Oggi la stampa ha dato grande risalto alla situazione di grave sofferenza dell’ospedale San Valentino di Montebelluna che non riesce più a far fronte alle necessità di intervento come ospedale generalista data la pressione di numeri che per i medici sono insostenibili. L’emergenza Covid ha portato infatti alla saturazione delle terapie intensive e le sale operatorie sono bloccate per ogni intervento legato alla traumatologia, che deve afferire ormai solo a Montebelluna, avendo chiuso a Castelfranco.
Voglio esprimere tutta la mia solidarietà ai medici di Montebelluna e a tutti i malati della nostra area che devono sopportare i disagi e i rischi per la salute dovuti a questa situazione e a tutti coloro che subiscono rinvii di interventi e cure.
Questo è il disastro che personalmente sto denunciando da anni e che è stato al centro della campagna elettorale della lista “Noi la Civica”. Le necessità di cura di un bacino di 240.000 abitanti non può essere coperta adeguatamente da un solo ospedale tarato su 120.000 abitanti. Con l’emergenza Covid la necessità di una assistenza adeguata anche a tutti gli altri cittadini è emersa prepotentemente e i 2 posti letto per mille abitanti non sono più accettabili: se la normativa ne prevede 3 per 1000 le buone ragioni oggi si capiscono benissimo.
Ebbene, con i fondi europei per la Sanità, ora la Regione Veneto ha la possibilità di restituire alla nostra area della Destra Piave la capacità di assistenza e cura a cui ha diritto. Servono i posti letto che sono stati tolti ai reparti di chirurgia, serve l’aumento delle sale operatorie e serve l’aumento delle terapie intensive. Serve reintegrare l’organico di medici e infermieri, serve ripristinare la dotazione di apparecchiature chirurgiche che sono state dismesse. Nessuno pensi più di eliminare i 20 posti di chirurgia rimasti: c’è la scadenza: il 31 dicembre l’ULSS2 deve decidere che vuole una sanità sicura per la nostra area, rispettosa dei parametri previsti dal Sistema Sanitario Nazionale.
Il monoblocco di Castelfranco ha enormi potenzialità, può dare ospitalità allo IOV senza dover rinunciare ad assistere noi cittadini del territorio.

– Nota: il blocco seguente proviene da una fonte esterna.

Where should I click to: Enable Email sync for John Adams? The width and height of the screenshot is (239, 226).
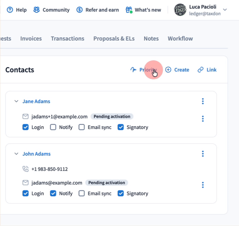(81, 193)
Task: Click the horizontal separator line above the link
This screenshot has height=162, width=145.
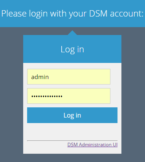Action: tap(72, 141)
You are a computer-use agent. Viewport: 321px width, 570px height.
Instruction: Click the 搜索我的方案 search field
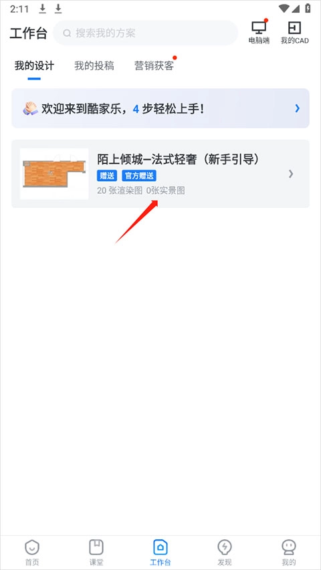pyautogui.click(x=146, y=33)
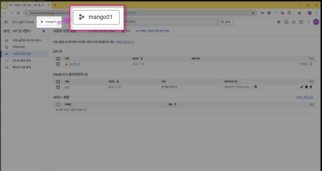Download the OAuth client JSON

[311, 87]
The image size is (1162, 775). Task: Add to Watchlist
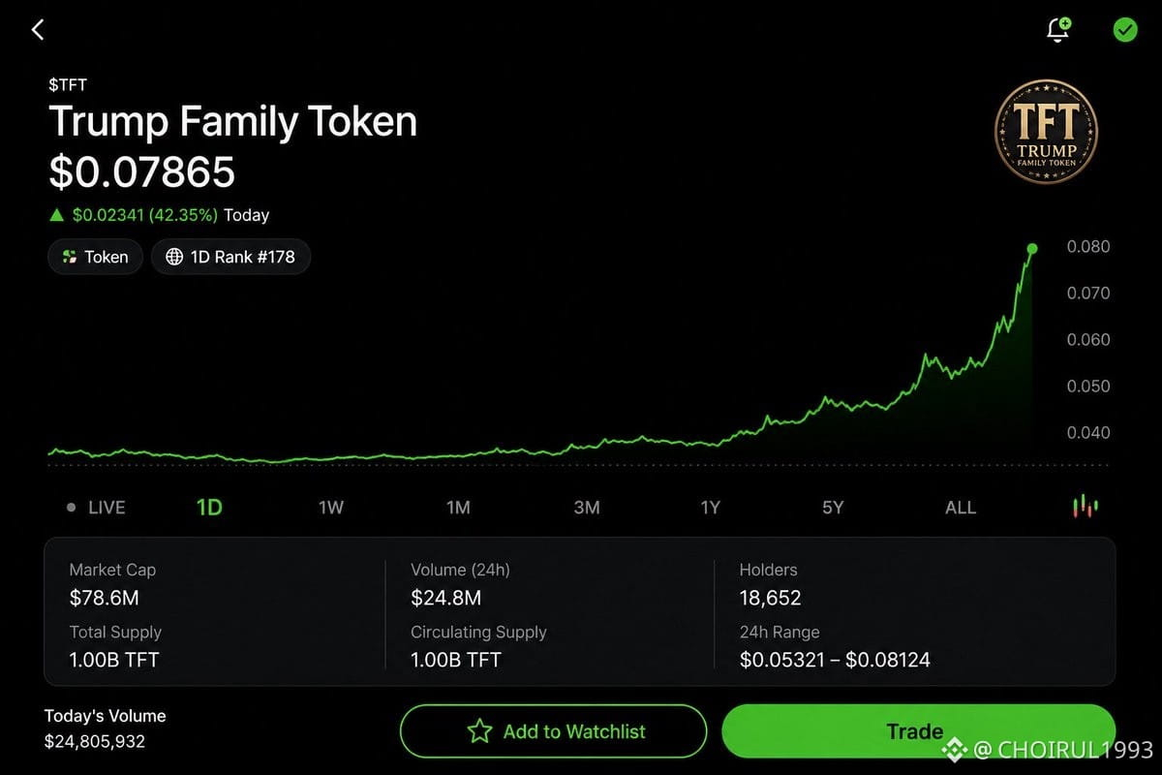(553, 731)
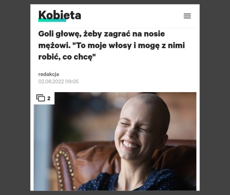
Task: Open the hamburger menu icon
Action: pos(187,16)
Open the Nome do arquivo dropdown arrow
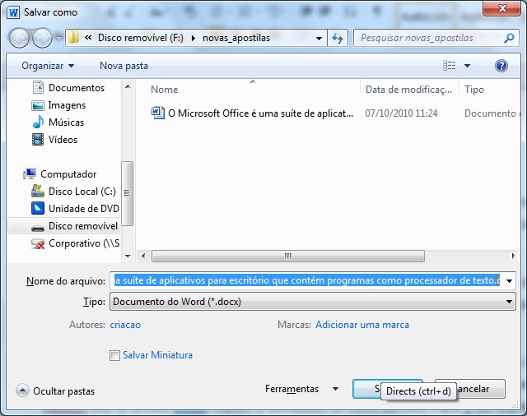527x416 pixels. click(509, 281)
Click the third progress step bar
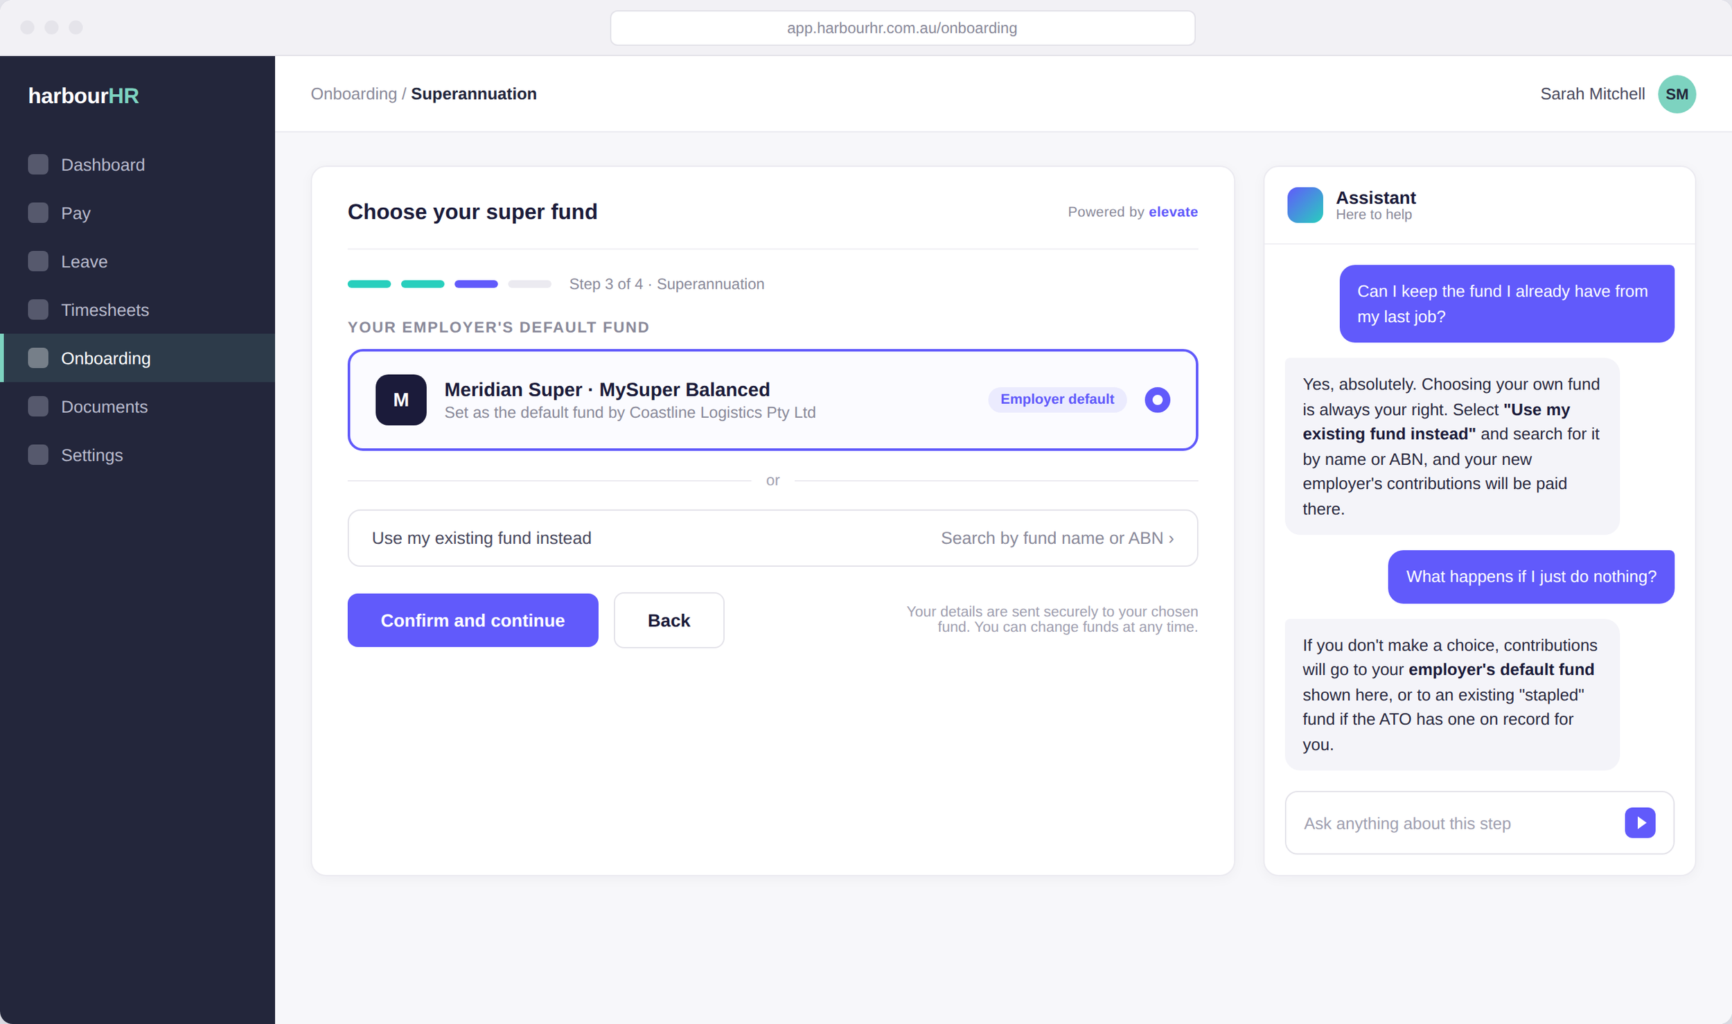 click(476, 284)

I nostri medici stanno chiedendo la “zona rossa” perché i nostri ospedali non hanno spazi sufficienti. Con tutte le conseguenze socio-economiche del caso. Una decisione come questa peserebbe come un macigno su chi ci governa, sarebbe una responsabilità grave ed enorme, speriamo che ai piani alti ne siano consapevoli e agiscano di conseguenza.
Siamo arrivati impreparati alla seconda ondata del Covid e la stiamo pagando già cara con tanti malati e tante attività economiche in ginocchio. Non arriviamo impreparati alla possibile terza ondata, le analisi degli studiosi la prevedono. Attrezziamo i nostri ospedali in modo da non far mancare assistenza e cura a tutte le altre patologie che comunque devono essere seguite, non arriviamo di nuovo a trascurare malati solo perché chi ci governa non ha avuto la capacità di prevedere e prevenire. Il tempo c’è, la possibilità c’è perché i fondi straordinari adesso ci sono.